Now, cancelling an edit is possible and it actually reverts to the previous property values.

More on DataForm behavior

The DataForm exposes various events such as BeginningEdit (when you begin to edit an item), EditEnding (occurs just before an item is saved), and EditEnded (occurs after an item has been saved). It also exposes properties that you can use to defi ne how the DataForm behaves.

Validating a DataForm or a DataGrid

As you might have noticed, the DataForm includes validation on your fields automatically. For example, try inputting a string value into the ID field. You’ll see that an error message appears. This is beyond the scope of this recipe, but more on this will be discussed in the Validating the DataForm recipe.

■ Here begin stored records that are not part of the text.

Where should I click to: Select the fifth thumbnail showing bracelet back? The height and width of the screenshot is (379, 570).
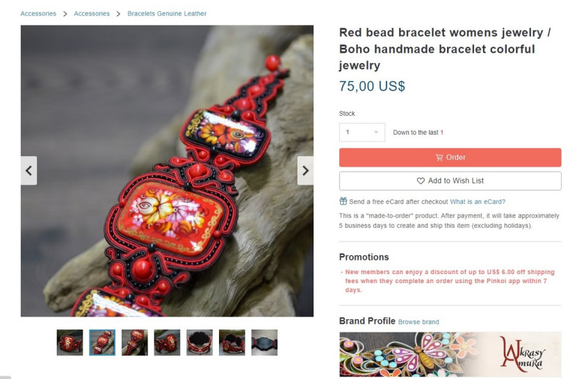pyautogui.click(x=200, y=342)
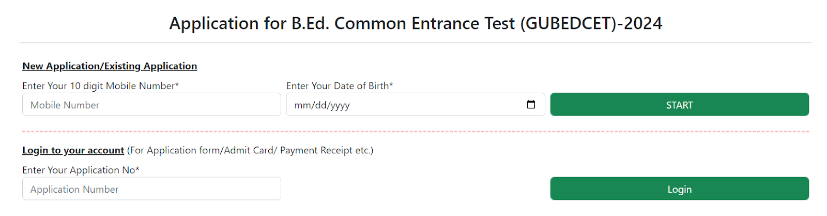Open the calendar picker icon for Date of Birth
827x216 pixels.
click(531, 105)
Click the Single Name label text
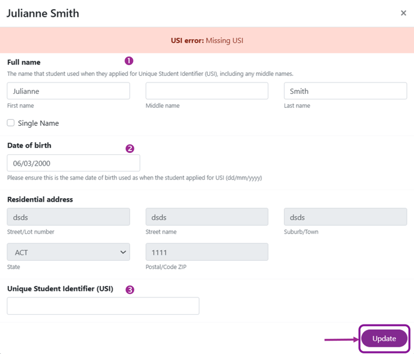Screen dimensions: 414x354 click(x=39, y=123)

Managing the editing of an object on different levels

There are different levels of managing the editing of an object. You can manage this on the control level itself by handling events such as BeginningEdit or ItemEditEnded in the DataForm. Besides that, you can also handle editing on a business level by implementing the IEditableObject interface and providing custom code for the BeginEdit, CancelEdit, or EndEdit methods in the class itself. Depending on the requirements of your application, you can use either of the levels or even both together.

See also

In this recipe, we’ve seen how the DataForm is created automatically. For most applications, you require more control over how your fi elds, for example, are displayed. The DataForm is highly customizable, both on a template level (through template customization) and on how the data is generated (through data annotations). If you want to learn about using the DataForm to display or edit a list of items rather than just one, have a look at the next recipe, Displaying and editing a collection using the DataForm.

Displaying and editing a collection using the DataForm

In the previous recipe, you learned how to work with the basic features of the DataForm. You can now visualize and edit an entity. But in most applications, this isn’t enough. Often, you’ll want to have an application that shows you a list of items with the ability to add a new item or delete an item from the list. You’ll want the application to allow you to edit every item and provide an easy way of navigating between them. A good example of this would be an application that allows you to manage a list of employees.

The DataForm can do all of this and most of it is built-in. In this recipe, you’ll learn how to achieve this.

Getting ready

For this recipe, we’re starting with the basic setup that we completed in the previous recipe. If you didn’t complete that recipe, you can find a starter solution in the Chapter05/ Dataform_Collection_Starter folder in the code bundle that is available on the Packt website. The finished solution for this recipe can be found in the Chapter05/Dataform_ Collection_Completed folder.